**Material provided**
+++

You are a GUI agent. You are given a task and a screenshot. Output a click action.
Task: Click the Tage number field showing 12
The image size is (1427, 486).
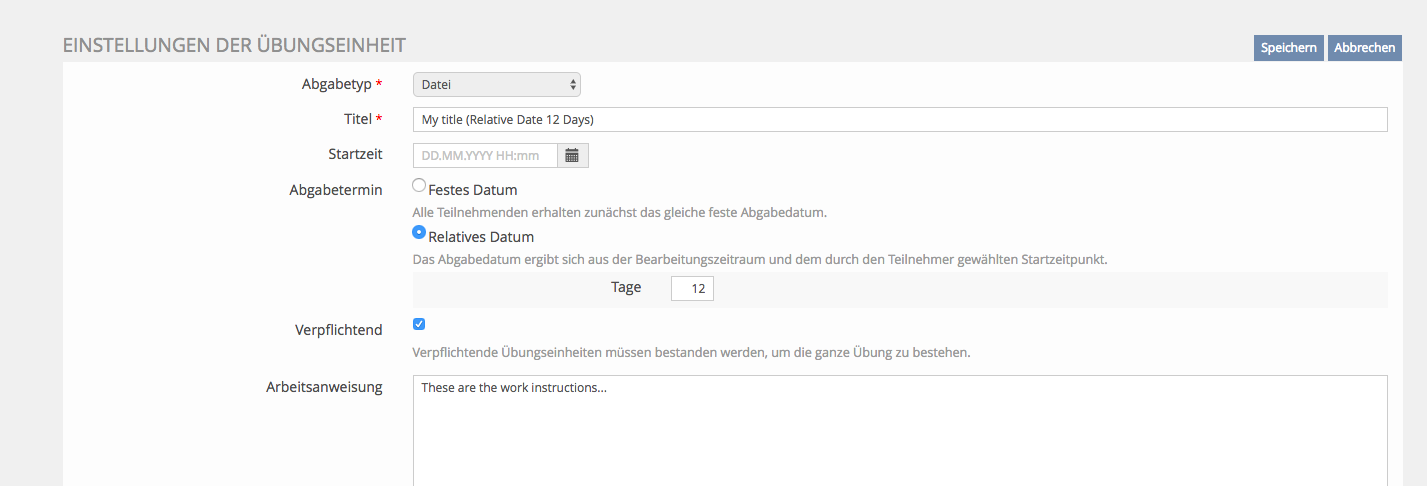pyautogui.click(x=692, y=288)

+++

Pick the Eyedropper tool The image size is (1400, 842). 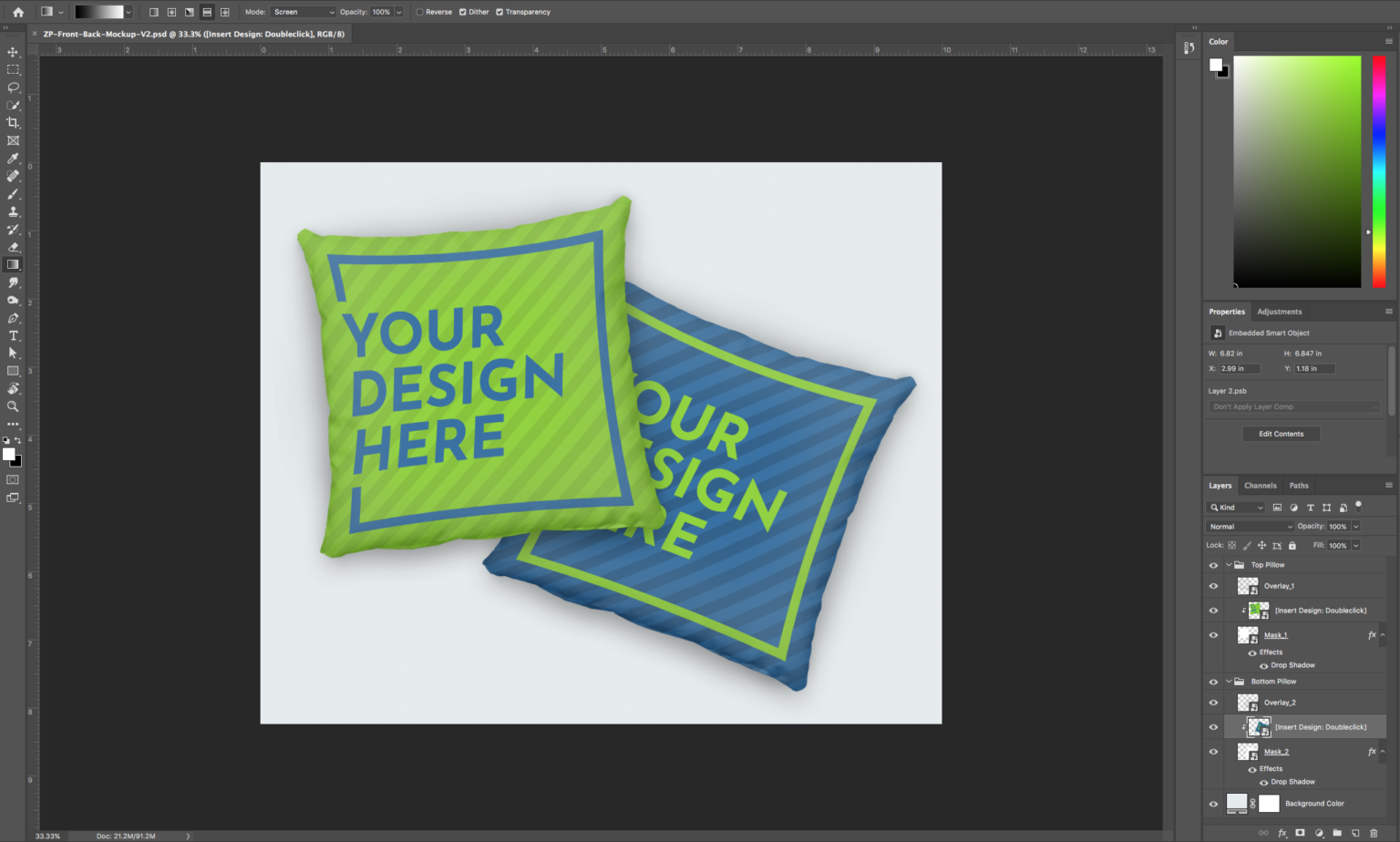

+++

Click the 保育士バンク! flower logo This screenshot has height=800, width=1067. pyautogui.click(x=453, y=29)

+++

**Exercise**
Note how many lines in the material contain the string "screenshot", and give that number alone.

**Problem solution**
2